Отец с сыном пожелали ему здоровья и хорошего пути. Они тоже поднялись и последовали за ним. Поспешила и она, так же направляясь к тому же выходу.
   Слегка покачиваясь мужичок дошёл до двери, ведущей к платформе. Его левая нога была случайно прижата первой дверью. Он подтянул её за левую брючину, та приподнялась и глаза сына, отца и женщины увидели вместо ноги чёрный протез. Ошарашенные этим, они замедлили шаг, а мужичок, легко освободившись, вышел на платформу. Отец с сыном в недоумении посмотрели друг на друга. Они уже тоже подходили к двери. Женщина торопилась за ними. Она надеялась, что все они будут ехать в одной и той же электричке, ведь других поездов не объявляли. Ей очень хотелось занять место рядом с этими людьми, чтобы видеть их дальнейшее общение, но выйдя на платформу, она не увидела инвалида. Отец и сын смотрели по сторонам, но того, кого искали не обнаружили.
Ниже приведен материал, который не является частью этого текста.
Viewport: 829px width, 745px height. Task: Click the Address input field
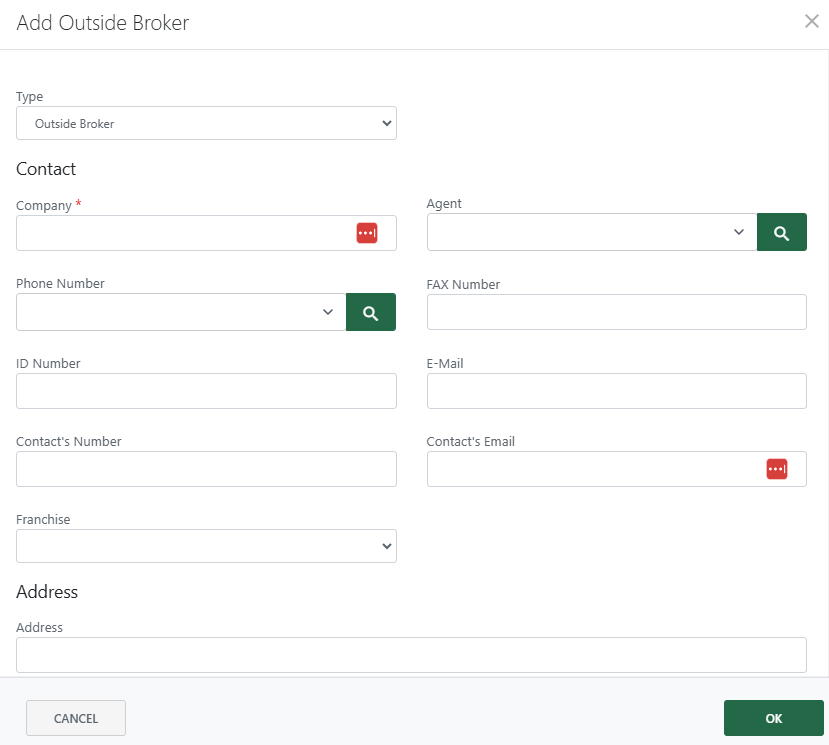(411, 654)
Увы, его нигде не было. Дождик закончился, тучи разлетелись и тёплое солнце уже нежно ласкало вышедших на платформу пассажиров.
   На мокрых от слёз глазах отца засияла счастливая улыбка. Губы и морщинки его тоже улыбались так, словно Некто прикоснулся к его душе и удалил тот огонь, который жёг её долгие годы, подарив прощение и неописуемую радость.